Publication ethics

The authors, reviewers and the editorial board of the Information Society journal do their best to prevent any manifestations of incompatibility with scientific research, and in particular such as:

  • plagiarism and other copyright violations;
  • self-plagiarism;
  • threats to the health and life of people, animals or ecosystems;
  • publication of insufficiently substantiated statements and conclusions;
  • incorrectness, incompleteness or lack of links to sources;
  • deliberate distortion of information;
  • conflict of interest around the publication;
  • other violations of generally accepted ethical norms and laws.

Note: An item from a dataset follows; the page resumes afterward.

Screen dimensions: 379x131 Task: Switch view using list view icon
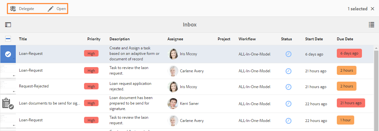click(x=372, y=25)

The authors fully and correctly indicate in the article

  • authors, other persons and organizations that financed or otherwise contributed to the research, other subjects of possible conflicts of interest;
  • sufficient grounds available to the reader to verify each statement (in particular, to verify evidence or to repeat experiments);
  • sources of borrowing and licenses regulating access to them;

format the article in such a way as to make it easier for specialists in related fields to understand and verify the results and their justifications, using

  • standard terminology and notation;
  • clear structure of presentation;
  • competent and expressive language of a scientific text with formulas, tables and illustrations;

immediately provide the editorial office with information

  • about themselves, helping to eliminate a conflict of interest during reviewing;
  • errors noticed in published works;
  • about the circumstances that have arisen that prevent the publication of the latest version of the article;

accept this declaration and exclude any possibility of simultaneous submission of the article to another peer-reviewed publication and the subsequent publication of the article or part of it (in particular, translation into another language) without a noticeable, complete and unambiguous reference to the source.

Reviewers

  • immediately refuse to review if there is a risk of biased (conflict of interest, incompetence) or untimely assessment;
  • respect the confidentiality of consideration and the terms of review;
  • objectively and impartially, thoroughly arguing their opinion, reflect in the review the strengths and weaknesses of the work, giving constructive suggestions for improving the article;
  • immediately inform the editorial board about any violations of ethical norms.

Members of the editorial board

  • bear full responsibility for everything that is published in the journal;
  • confidentially and conflict-free organize the process of objective review and decision-making;
  • make fair and impartial decisions regardless of race, gender, sexual orientation, religious belief, ethnicity, citizenship or political preference of authors or commercial interests of editors;
  • develop an editorial policy that ensures maximum transparency and full accountability to the author;
  • protect the integrity of publications by promptly correcting errors and misleading statements in published materials and, if possible, on the resources of integrators, if necessary;
  • protect the rights of third parties from unauthorized use of materials;
  • carefully monitor compliance with ethical standards in publications related to human and animal research and environmental impacts;
  • inform authors and reviewers about decisions made and expected actions and readers about illegal publications.

The Editor-in-Chief and Publisher ensure collaboration with other publishers and industry associations, including ethical concerns, error tracking and rejection of inappropriate publications, and adopt and maintain editorial policies in accordance with the Association of Science Editors and Publishers' Ethics Guidelines, adjusting them to reflect new recommendations from the Scientific Ethics publications (COPE).

Each participant in the publication process, upon detection of a clear violation of ethical or legal norms by authors, reviewers or editors, receives clarifications from the suspects, and if the answer is unsatisfactory, asks the publisher, employer, funding organization or other suitable regulatory body to investigate and take action.